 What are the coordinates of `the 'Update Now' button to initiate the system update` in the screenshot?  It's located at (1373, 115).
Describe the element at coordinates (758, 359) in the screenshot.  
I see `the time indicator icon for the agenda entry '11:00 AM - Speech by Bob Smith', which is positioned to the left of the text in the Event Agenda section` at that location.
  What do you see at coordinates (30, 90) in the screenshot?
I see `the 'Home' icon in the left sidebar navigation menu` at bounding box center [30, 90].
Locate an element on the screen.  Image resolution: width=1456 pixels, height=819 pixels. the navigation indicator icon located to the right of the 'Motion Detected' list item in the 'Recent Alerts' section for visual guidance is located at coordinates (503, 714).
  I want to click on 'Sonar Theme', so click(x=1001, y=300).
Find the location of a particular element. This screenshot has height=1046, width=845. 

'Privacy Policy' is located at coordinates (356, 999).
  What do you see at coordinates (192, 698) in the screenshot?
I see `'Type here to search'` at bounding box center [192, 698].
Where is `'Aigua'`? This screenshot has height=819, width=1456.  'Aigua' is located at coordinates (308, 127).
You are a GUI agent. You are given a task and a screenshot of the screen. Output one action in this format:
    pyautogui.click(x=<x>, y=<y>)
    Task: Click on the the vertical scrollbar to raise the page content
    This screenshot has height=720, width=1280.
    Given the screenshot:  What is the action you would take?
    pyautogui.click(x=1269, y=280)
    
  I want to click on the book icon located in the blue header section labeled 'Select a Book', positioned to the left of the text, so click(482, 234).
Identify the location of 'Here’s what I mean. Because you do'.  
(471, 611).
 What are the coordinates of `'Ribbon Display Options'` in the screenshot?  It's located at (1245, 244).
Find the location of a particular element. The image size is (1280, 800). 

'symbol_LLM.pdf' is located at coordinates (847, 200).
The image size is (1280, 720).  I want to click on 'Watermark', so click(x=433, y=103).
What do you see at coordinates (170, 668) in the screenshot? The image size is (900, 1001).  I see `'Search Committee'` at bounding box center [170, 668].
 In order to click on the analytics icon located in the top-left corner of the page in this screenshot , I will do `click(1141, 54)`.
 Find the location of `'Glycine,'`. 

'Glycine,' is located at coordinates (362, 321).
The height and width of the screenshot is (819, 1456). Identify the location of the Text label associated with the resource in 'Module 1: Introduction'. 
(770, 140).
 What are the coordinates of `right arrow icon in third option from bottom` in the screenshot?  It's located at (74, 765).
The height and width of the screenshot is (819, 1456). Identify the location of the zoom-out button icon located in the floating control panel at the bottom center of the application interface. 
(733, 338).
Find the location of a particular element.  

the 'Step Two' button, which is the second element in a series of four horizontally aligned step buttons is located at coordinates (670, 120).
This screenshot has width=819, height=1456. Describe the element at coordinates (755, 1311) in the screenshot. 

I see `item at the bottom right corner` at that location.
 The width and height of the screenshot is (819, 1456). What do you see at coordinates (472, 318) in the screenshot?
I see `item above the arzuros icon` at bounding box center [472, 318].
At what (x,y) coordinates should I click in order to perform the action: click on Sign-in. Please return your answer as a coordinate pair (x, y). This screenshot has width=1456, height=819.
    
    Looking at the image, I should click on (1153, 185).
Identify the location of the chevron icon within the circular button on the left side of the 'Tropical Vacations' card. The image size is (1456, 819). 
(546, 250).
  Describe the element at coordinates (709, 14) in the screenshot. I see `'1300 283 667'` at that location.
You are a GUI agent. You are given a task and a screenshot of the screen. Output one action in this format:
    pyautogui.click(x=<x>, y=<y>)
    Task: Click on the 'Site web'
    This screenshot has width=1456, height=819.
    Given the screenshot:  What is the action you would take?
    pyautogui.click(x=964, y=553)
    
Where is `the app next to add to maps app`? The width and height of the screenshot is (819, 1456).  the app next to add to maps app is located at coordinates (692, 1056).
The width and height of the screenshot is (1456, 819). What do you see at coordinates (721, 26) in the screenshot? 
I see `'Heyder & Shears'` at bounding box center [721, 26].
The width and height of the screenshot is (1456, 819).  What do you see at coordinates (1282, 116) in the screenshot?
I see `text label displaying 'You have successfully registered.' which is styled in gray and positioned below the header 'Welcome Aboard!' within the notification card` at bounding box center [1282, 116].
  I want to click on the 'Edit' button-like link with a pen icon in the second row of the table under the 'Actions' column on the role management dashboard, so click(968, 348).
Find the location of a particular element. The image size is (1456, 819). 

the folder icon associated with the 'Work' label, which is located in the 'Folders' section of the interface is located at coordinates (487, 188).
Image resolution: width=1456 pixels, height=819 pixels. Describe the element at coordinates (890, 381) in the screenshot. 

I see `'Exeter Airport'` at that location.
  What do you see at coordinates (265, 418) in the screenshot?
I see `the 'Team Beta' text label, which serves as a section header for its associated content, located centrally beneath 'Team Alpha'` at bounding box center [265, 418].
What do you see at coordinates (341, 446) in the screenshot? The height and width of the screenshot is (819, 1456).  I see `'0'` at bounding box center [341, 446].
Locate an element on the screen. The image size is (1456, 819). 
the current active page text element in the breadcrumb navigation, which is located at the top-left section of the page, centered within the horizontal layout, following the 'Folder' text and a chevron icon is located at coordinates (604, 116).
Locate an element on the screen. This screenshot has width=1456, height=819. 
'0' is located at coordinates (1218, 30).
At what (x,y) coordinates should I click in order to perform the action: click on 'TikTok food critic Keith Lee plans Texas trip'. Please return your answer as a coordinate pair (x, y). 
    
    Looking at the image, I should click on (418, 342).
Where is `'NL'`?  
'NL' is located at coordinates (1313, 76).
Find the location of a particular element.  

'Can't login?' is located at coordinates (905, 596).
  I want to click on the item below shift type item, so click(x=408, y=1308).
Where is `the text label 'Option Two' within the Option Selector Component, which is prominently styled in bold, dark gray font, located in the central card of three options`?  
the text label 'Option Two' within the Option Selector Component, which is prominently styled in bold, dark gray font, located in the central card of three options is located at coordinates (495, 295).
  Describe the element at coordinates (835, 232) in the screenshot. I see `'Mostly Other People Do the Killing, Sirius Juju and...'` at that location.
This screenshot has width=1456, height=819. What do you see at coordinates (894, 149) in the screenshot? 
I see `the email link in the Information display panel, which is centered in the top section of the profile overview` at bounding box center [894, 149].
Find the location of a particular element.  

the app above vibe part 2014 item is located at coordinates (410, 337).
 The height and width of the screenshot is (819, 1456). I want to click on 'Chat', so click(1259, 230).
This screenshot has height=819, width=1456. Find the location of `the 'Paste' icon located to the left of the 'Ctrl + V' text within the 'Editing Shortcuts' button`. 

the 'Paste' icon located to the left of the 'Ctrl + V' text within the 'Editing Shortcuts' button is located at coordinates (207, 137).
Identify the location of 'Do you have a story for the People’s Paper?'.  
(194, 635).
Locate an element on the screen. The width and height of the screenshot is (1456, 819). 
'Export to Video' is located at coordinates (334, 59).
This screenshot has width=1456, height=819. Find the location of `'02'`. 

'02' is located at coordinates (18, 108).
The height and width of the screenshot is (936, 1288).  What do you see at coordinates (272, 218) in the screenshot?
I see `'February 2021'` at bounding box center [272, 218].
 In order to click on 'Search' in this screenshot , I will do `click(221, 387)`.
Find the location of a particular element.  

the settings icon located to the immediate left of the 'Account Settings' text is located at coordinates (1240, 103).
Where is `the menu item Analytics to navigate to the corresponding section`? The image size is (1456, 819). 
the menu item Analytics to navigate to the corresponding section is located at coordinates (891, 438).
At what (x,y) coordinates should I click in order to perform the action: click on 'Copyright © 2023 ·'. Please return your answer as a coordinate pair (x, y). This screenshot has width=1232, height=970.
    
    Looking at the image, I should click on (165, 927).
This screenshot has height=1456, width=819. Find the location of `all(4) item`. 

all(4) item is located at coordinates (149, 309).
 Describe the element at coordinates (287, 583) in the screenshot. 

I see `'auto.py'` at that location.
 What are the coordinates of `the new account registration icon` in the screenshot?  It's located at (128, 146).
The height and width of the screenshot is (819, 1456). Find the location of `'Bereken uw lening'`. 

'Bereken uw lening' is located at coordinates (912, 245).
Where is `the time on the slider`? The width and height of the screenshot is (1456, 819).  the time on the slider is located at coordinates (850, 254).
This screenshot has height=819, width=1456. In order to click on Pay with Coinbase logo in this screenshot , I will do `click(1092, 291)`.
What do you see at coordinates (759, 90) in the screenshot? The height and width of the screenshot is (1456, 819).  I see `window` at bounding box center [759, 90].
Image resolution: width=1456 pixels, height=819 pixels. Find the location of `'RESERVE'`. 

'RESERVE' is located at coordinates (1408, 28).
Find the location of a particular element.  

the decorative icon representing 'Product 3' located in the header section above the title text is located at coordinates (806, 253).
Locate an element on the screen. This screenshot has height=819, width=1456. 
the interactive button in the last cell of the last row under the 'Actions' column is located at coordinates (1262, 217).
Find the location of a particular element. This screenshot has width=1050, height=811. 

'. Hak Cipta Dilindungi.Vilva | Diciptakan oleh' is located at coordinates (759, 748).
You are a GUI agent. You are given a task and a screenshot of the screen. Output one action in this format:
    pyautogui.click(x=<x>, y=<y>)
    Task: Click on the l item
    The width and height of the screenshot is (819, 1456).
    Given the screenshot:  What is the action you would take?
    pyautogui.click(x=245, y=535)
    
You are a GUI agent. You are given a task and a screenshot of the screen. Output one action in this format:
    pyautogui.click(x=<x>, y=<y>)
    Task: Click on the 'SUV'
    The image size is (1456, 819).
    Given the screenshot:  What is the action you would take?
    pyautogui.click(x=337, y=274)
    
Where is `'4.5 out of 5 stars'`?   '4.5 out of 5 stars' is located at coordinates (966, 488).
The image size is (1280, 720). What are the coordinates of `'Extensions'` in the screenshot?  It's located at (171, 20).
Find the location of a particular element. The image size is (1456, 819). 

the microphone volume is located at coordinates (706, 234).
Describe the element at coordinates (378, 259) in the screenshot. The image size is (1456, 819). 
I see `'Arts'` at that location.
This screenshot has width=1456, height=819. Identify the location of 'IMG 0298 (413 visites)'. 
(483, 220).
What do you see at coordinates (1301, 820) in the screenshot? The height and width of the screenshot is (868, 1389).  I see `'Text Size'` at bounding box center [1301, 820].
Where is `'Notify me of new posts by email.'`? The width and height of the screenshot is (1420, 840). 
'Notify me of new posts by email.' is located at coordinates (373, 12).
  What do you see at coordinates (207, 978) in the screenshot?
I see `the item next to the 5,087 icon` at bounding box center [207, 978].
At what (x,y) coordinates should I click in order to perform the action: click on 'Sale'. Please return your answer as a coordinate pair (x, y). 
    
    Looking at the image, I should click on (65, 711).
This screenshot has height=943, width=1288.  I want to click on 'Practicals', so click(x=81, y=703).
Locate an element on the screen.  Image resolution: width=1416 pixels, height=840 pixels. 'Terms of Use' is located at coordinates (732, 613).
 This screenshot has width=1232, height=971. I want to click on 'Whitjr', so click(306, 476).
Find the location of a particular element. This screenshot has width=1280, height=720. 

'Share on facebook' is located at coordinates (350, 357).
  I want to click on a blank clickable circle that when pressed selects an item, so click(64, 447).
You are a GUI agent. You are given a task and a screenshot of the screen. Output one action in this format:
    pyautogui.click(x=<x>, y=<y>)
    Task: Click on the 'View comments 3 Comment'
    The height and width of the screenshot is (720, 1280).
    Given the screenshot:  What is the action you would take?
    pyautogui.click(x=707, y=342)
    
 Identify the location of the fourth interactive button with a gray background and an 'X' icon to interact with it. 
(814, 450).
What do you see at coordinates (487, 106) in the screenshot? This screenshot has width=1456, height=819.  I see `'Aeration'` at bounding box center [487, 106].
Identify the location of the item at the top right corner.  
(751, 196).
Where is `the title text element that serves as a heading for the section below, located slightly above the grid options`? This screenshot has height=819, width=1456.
————
Find every line in the records above that contains the word "serves", matching its case exactly. Copy each of those lines in full.

I see `the 'Team Beta' text label, which serves as a section header for its associated content, located centrally beneath 'Team Alpha'` at bounding box center [265, 418].
Where is `the title text element that serves as a heading for the section below, located slightly above the grid options`? This screenshot has height=819, width=1456.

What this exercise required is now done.